O relatório solicita avaliação sobre receita de ingressos, patrocínios e direitos de mídia, além de impactos no calendário internacional e no bem-estar dos jogadores. A expansão reduziria a vida útil do formato de 48 equipes, estreado em 2026, após mais de duas décadas com 32 seleções (edições da França 1998 ao Catar 2022).
Relações perigosas
Com interesse direto no tema, Domínguez é um dos principais apoiadores da ideia de Infantino de ampliar o torneio. No entanto, caso tome precipitadamente uma posição favorável à proposta de venda de participação nos direitos comerciais do futebol mundial, irá necessariamente entrar em conflito com Uefa e Concacaf, hoje suas principais parceiras continentais.
Com a Concacaf como aliada, a entidade organizou, nos últimos anos, duas edições da Copa América nos Estados Unidos, explorando condições comerciais mais vantajosas. Em 2016, o país sediou a Copa América do Centenário, que celebrou os 100 anos da competição, a mais antiga disputa continental entre seleções. Há dois anos, realizou outra edição do torneio na terra do Tio Sam.
Uefa
Com a Uefa, houve aproximação mais recente. Entre 2020 e 2021 as duas entidades se aproximaram ao rejeitar conjuntamente outra iniciativa mirabolante da Fifa, de realizar da Copa do Mundo bienal.

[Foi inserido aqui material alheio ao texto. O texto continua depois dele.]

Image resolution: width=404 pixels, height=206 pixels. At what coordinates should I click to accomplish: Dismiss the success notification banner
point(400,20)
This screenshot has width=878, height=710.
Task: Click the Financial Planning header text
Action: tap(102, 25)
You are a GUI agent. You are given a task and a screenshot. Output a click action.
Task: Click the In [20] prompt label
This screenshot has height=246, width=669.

A ação conjunta de Uefa e Conmebol, as confederações com maior prestígio no futebol mundial, barraram a iniciativa, que sobrecarregaria o calendário e poderia gerar saturação do mercado, enfraquecendo do produto.
Dessa união houve a criação de iniciativas conjuntas, sendo a principal delas a Finalíssima, duelo valendo taça disputado entre os campeões da Euro e da Copa América. As duas entidades chegaram até a inaugurar um escritório conjunto em Londres.
A Uefa já prometeu boicotar torneios futuros caso a Fifa avance com a venda de participação dos direitos comerciais do futebol. A decisão da entidade pode intensificar a oposição e colocar a Conmebol em posição delicada, dividida entre a busca por mais vagas e a manutenção de suas atuais alianças estratégicas.